Through these engagements, Sano not only strengthens its presence in computational medicine but also fosters international collaborations and secures new research partnerships, positioning itself at the forefront of global scientific endeavours in the field. 

Industry Engagement and Commercialization 

Sano actively partners with industry to accelerate AI adoption in healthcare. Through workshops and networking events, it collaborates with technology companies, pharmaceutical firms, and medical device manufacturers to develop scalable, regulatory-compliant AI solutions, including predictive analytics, federated learning, and automated medical imaging. 

Additionally, Sano supports startups and entrepreneurs, providing access to research expertise, computational infrastructure, and commercialization pathways.

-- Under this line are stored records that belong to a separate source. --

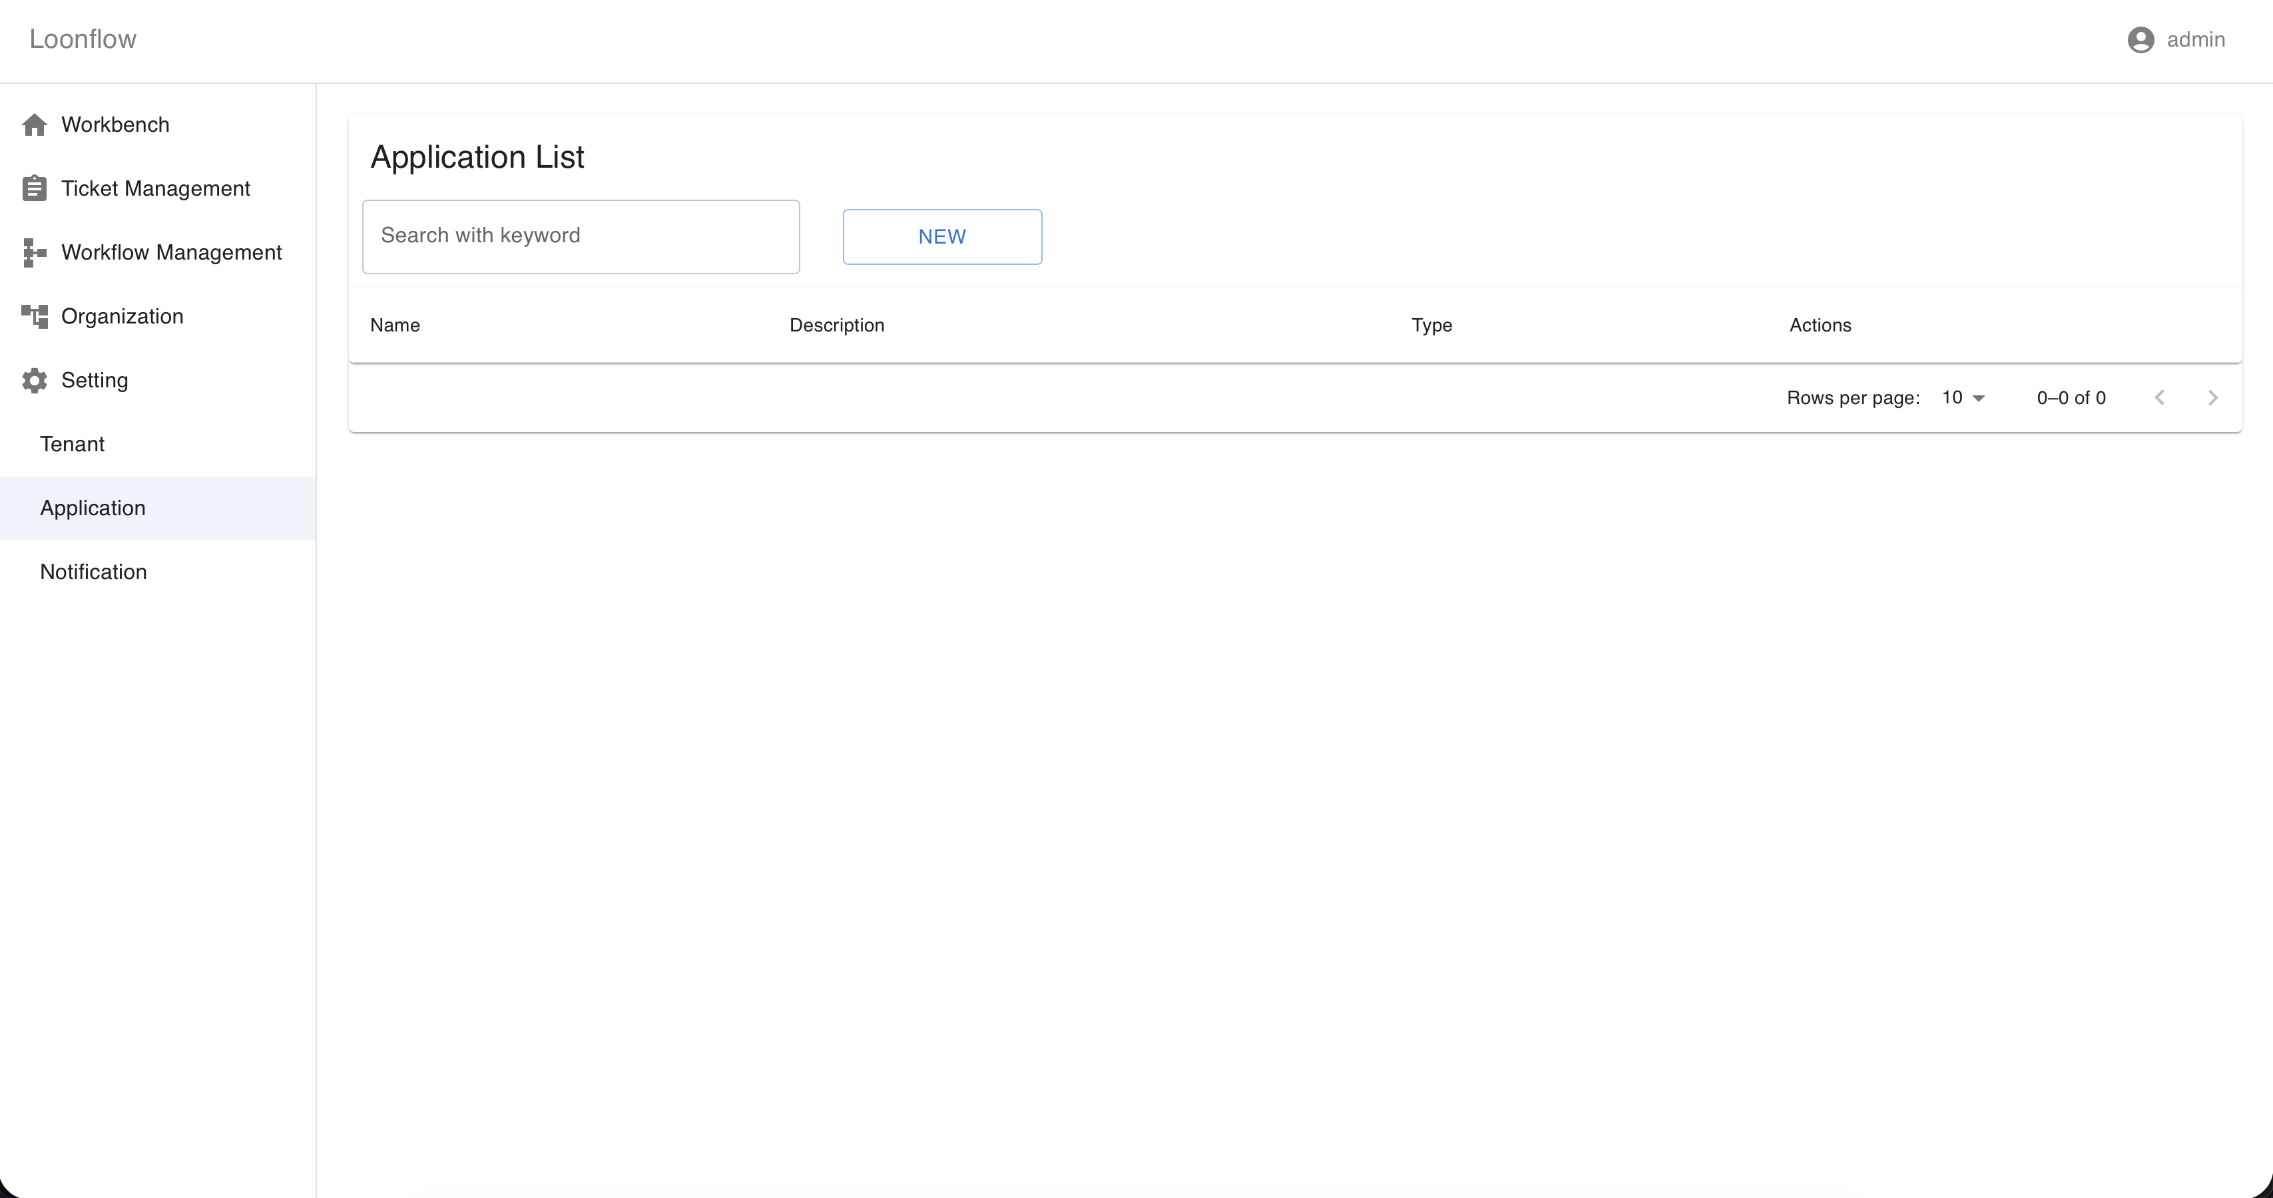Image resolution: width=2273 pixels, height=1198 pixels.
Task: Click the rows per page dropdown arrow
Action: 1979,398
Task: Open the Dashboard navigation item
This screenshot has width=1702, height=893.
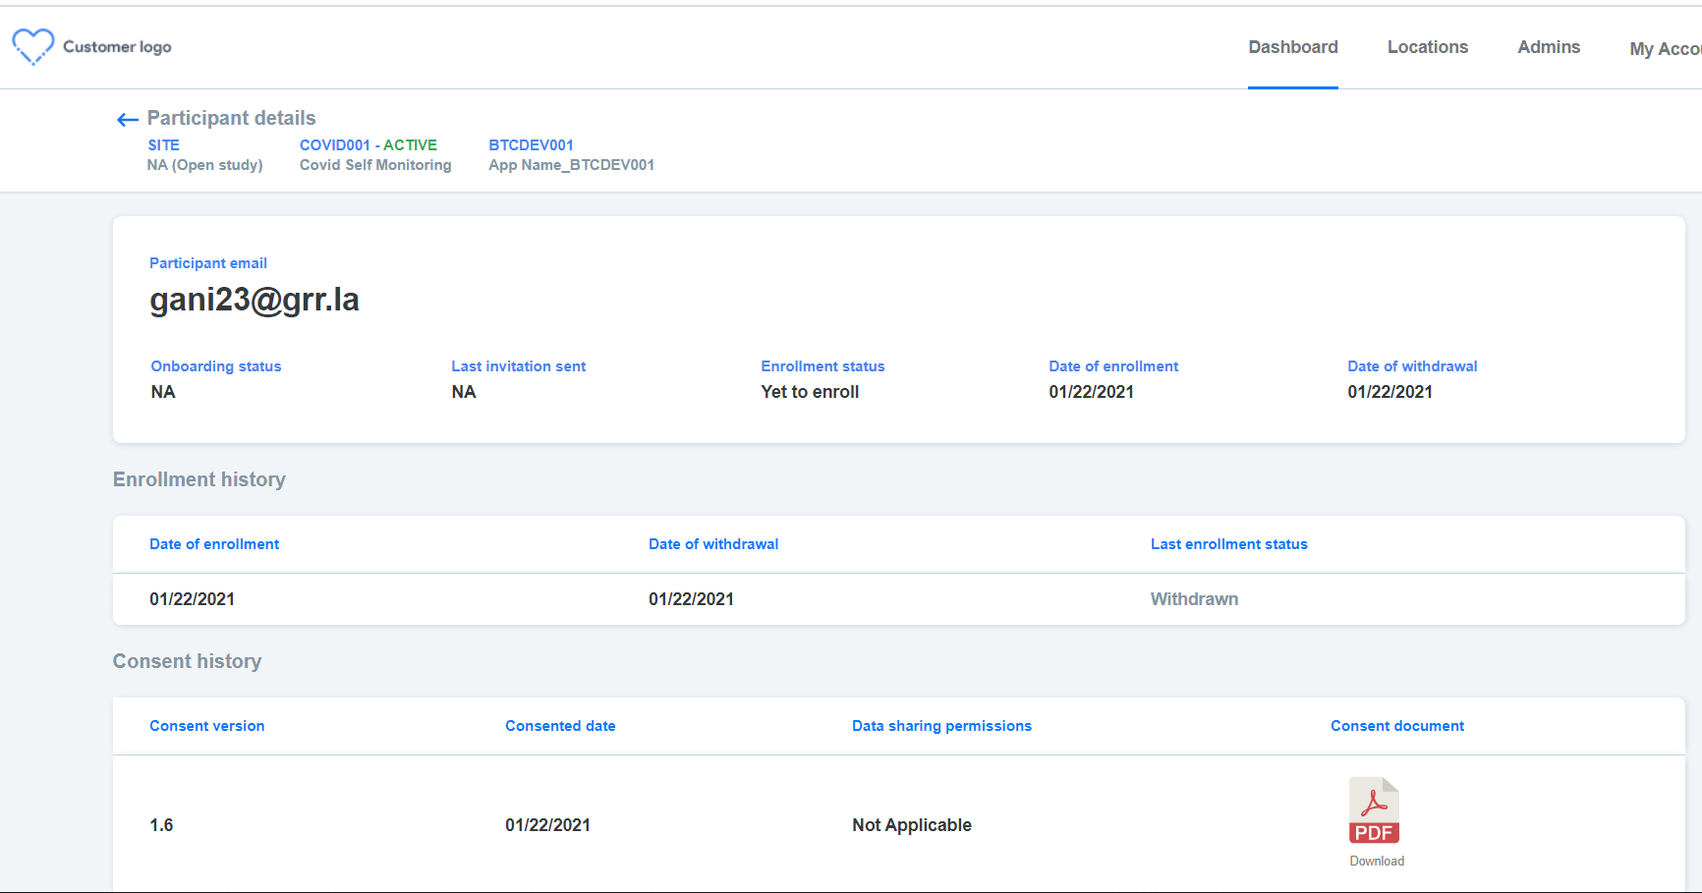Action: [x=1292, y=46]
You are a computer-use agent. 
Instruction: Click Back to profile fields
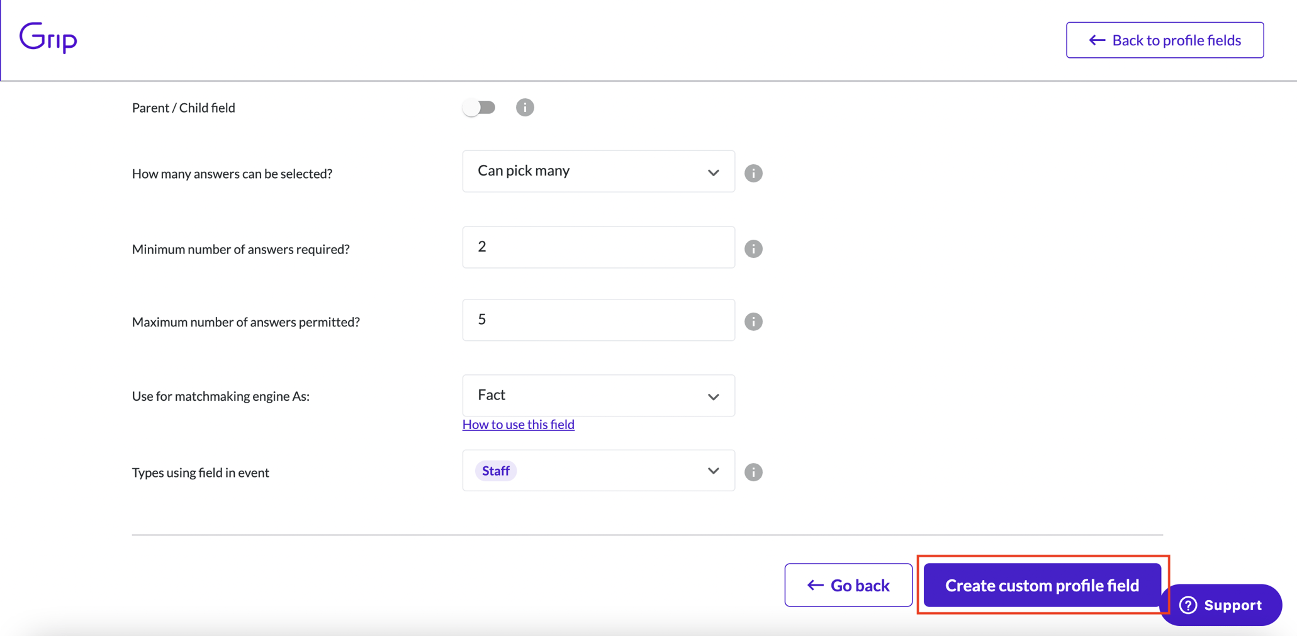coord(1164,40)
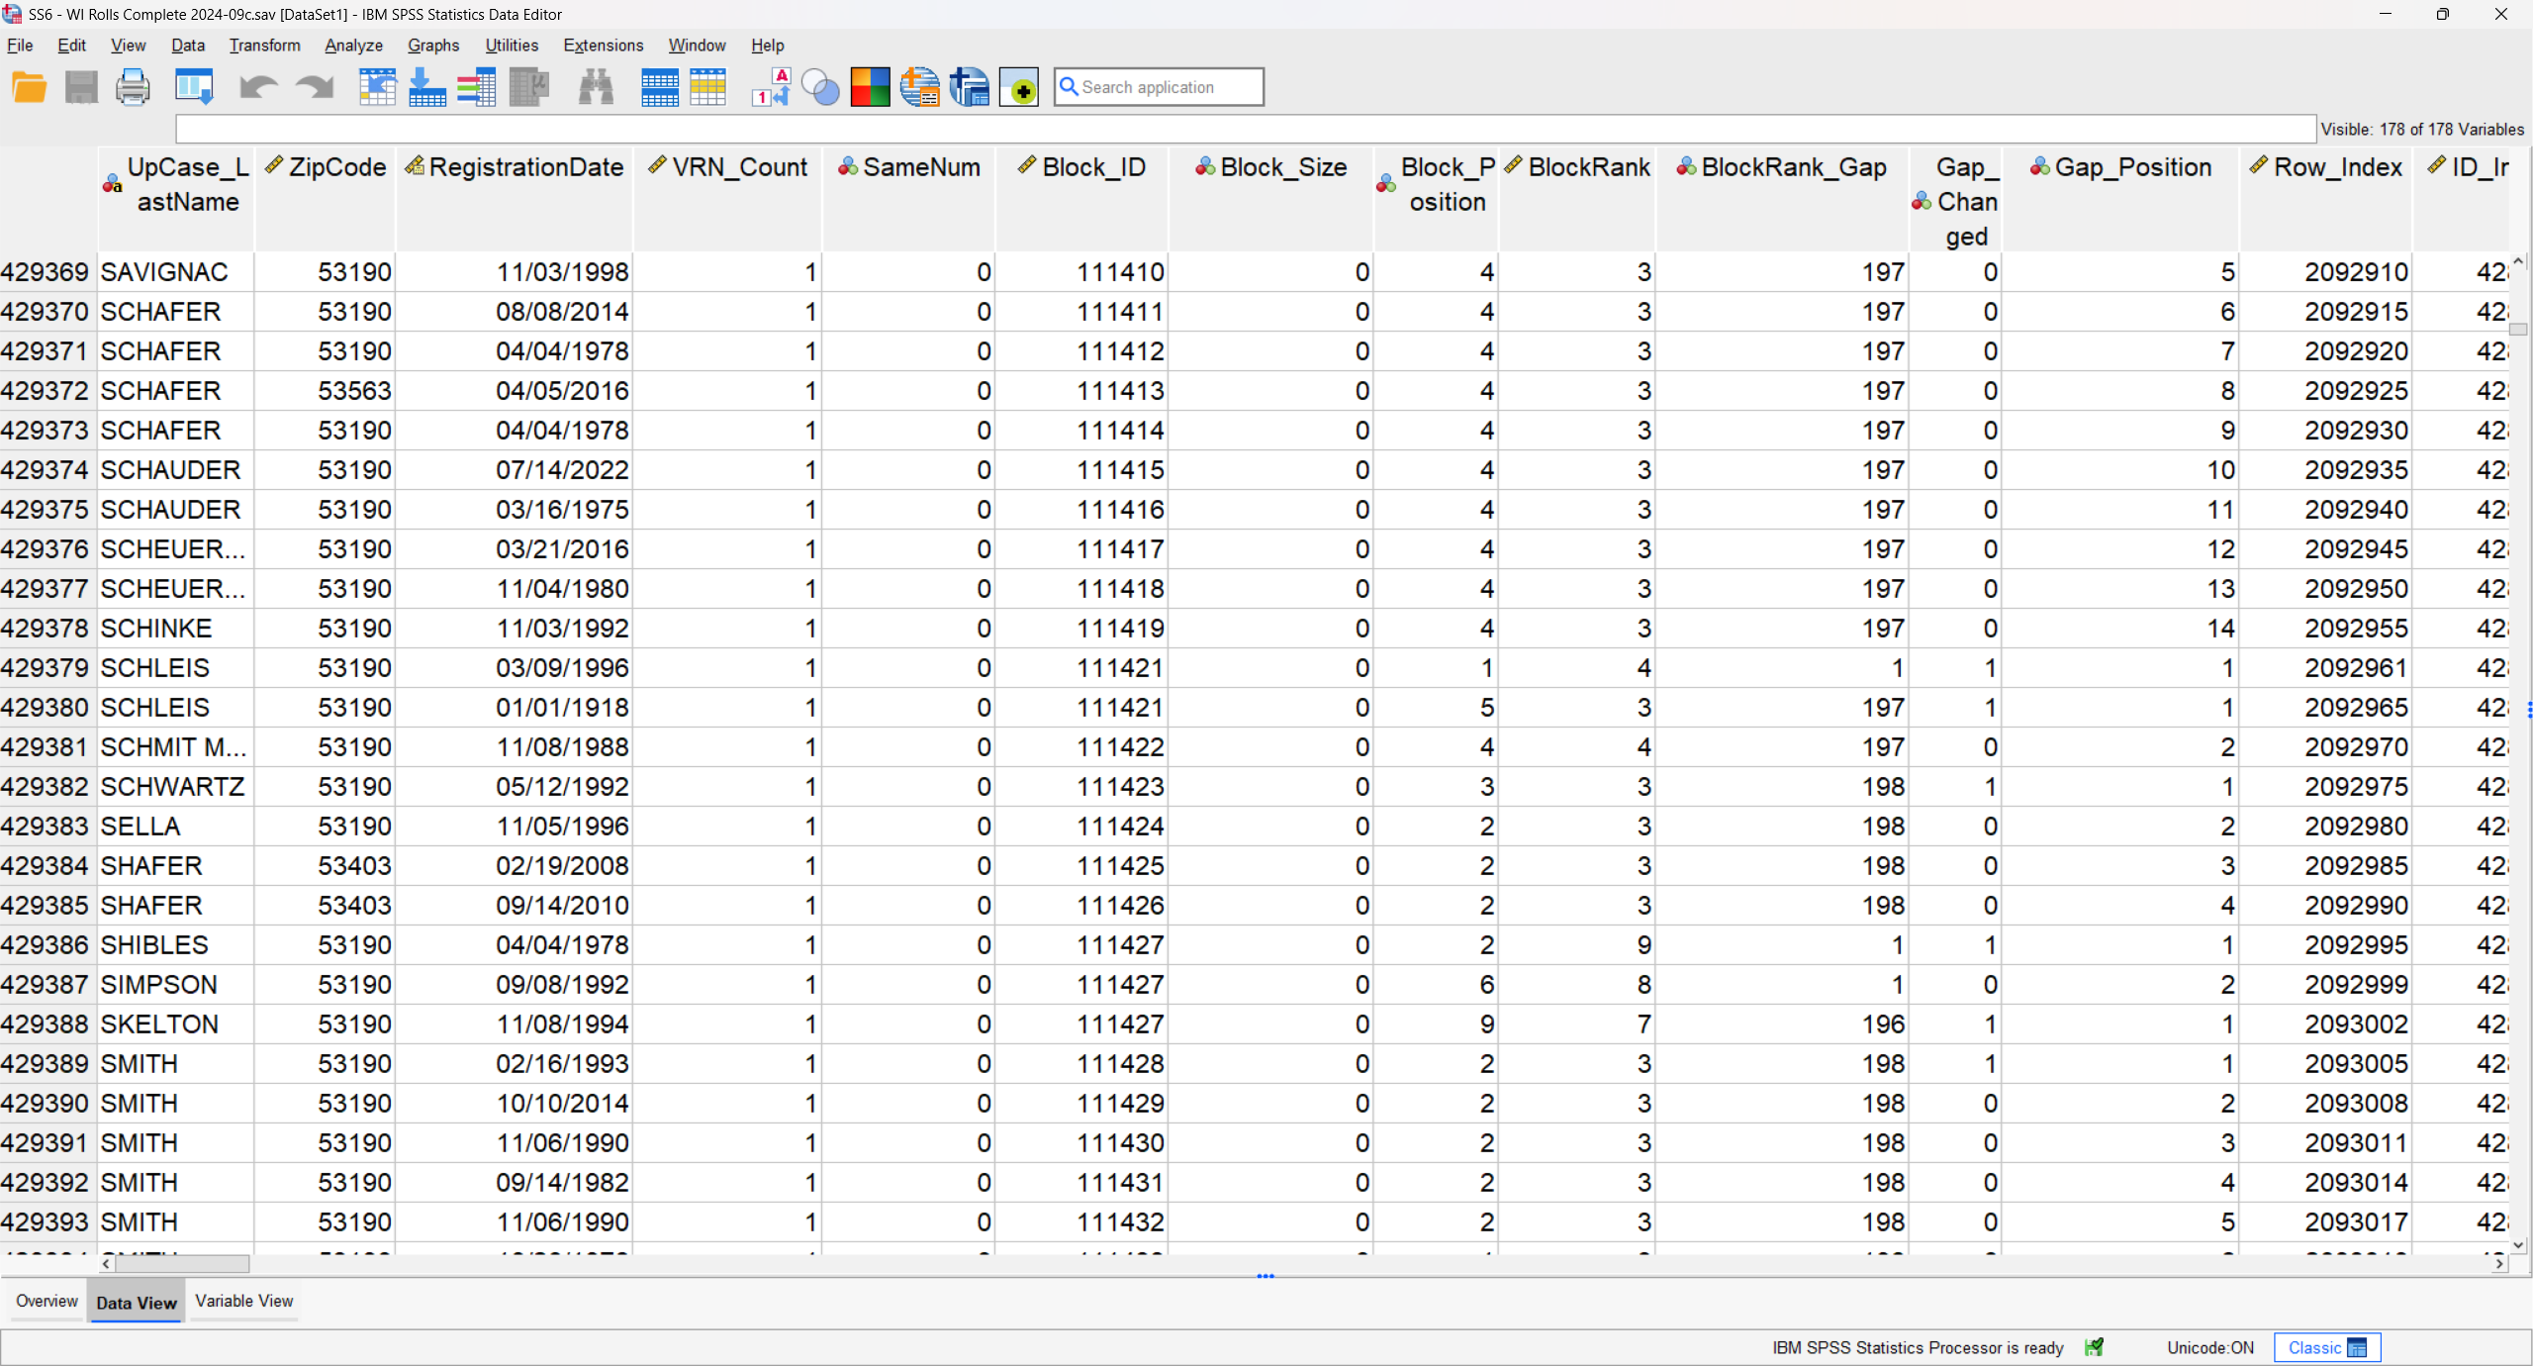Click the Go to case icon
The height and width of the screenshot is (1366, 2533).
coord(377,87)
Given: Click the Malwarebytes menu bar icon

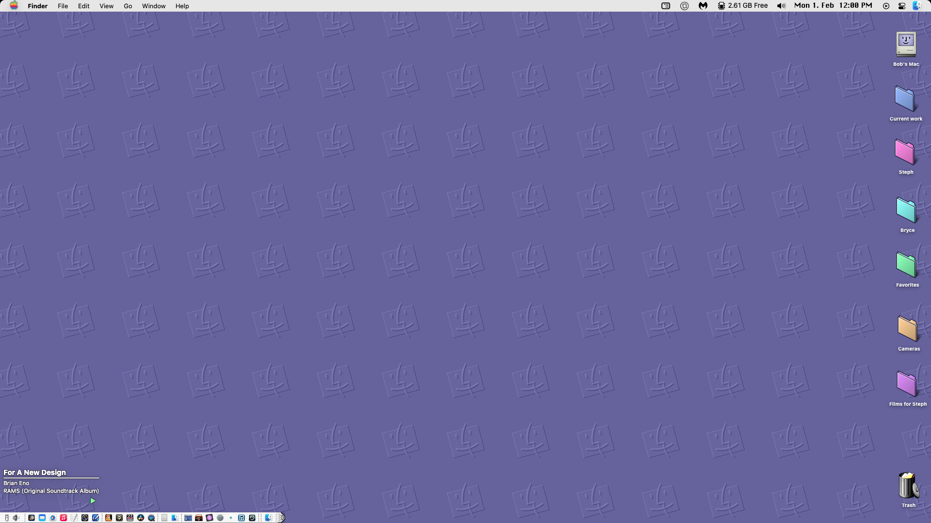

Through technology transfer initiatives, cutting-edge research is transformed into practical, industry-ready solutions. 

Interdisciplinary Networking and Conferences 

Sano expands its outreach through interdisciplinary initiatives, such as the AI Neuro Summer School, bringing together experts in computational neuroscience, neuroimaging, and AI. By participating in global conferences like ISMRM and MICCAI, Sano strengthens its presence in computational medicine, fostering international collaborations and securing new research partnerships. 

A Hub for AI-Driven Medicine 

Through its academic, industry, and interdisciplinary initiatives, Sano is establishing itself as a leading hub for AI-driven medical research and innovation. By bridging the gap between computational science and clinical practice, it ensures that its technologies translate into practical, ethical, and impactful solutions for healthcare, ultimately benefiting both medical professionals and patients.